Purpose: Disorders of brain energy metabolism and neurotransmitter recycling have been implicated in multiple neurological conditions. ¹³C magnetic resonance spectroscopy (¹³C MRS) during intravenous administration of ¹³C-labeled compounds has been used to measure turnover rates of brain metabolites. This approach, however, requires prolonged infusion inside the magnet. Proton decoupling is typically required but may be difficult to implement with standard equipment. We examined an alternative approach to monitor glucose metabolism in the human brain. Methods: ¹³C-enriched glucose was infused in healthy subjects outside the magnet to a steady-state level of ¹³C enrichment.
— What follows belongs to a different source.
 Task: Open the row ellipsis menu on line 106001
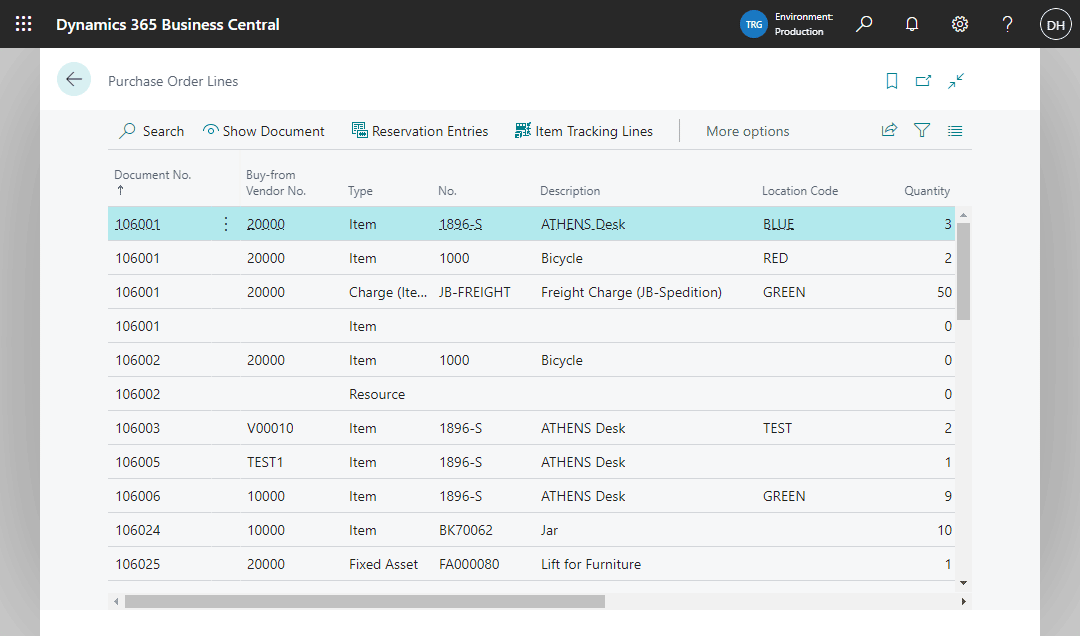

Subsequently, the subjects were scanned at 7T for 60 min without ¹H decoupling. Metabolic modeling was used to calculate anaplerosis. Results: Biomarkers of energy metabolism and anaplerosis were detected. The glutamate C5 doublet provided information about glucose-derived acetyl-coenzyme A flux into the tricarboxylic acid (TCA) cycle via pyruvate dehydrogenase, and the bicarbonate signal reflected overall TCA cycle activity. The glutamate C1/C5 ratio is sensitive to anaplerosis. Conclusion: Brain ¹³C MRS at 7T provides information about glucose oxidation and anaplerosis without the need of prolonged ¹³C infusions inside the scanner and without technical challenges of ¹H decoupling, making it a feasible approach for clinical research. Magn Reson Med 78:2065–2071, 2017.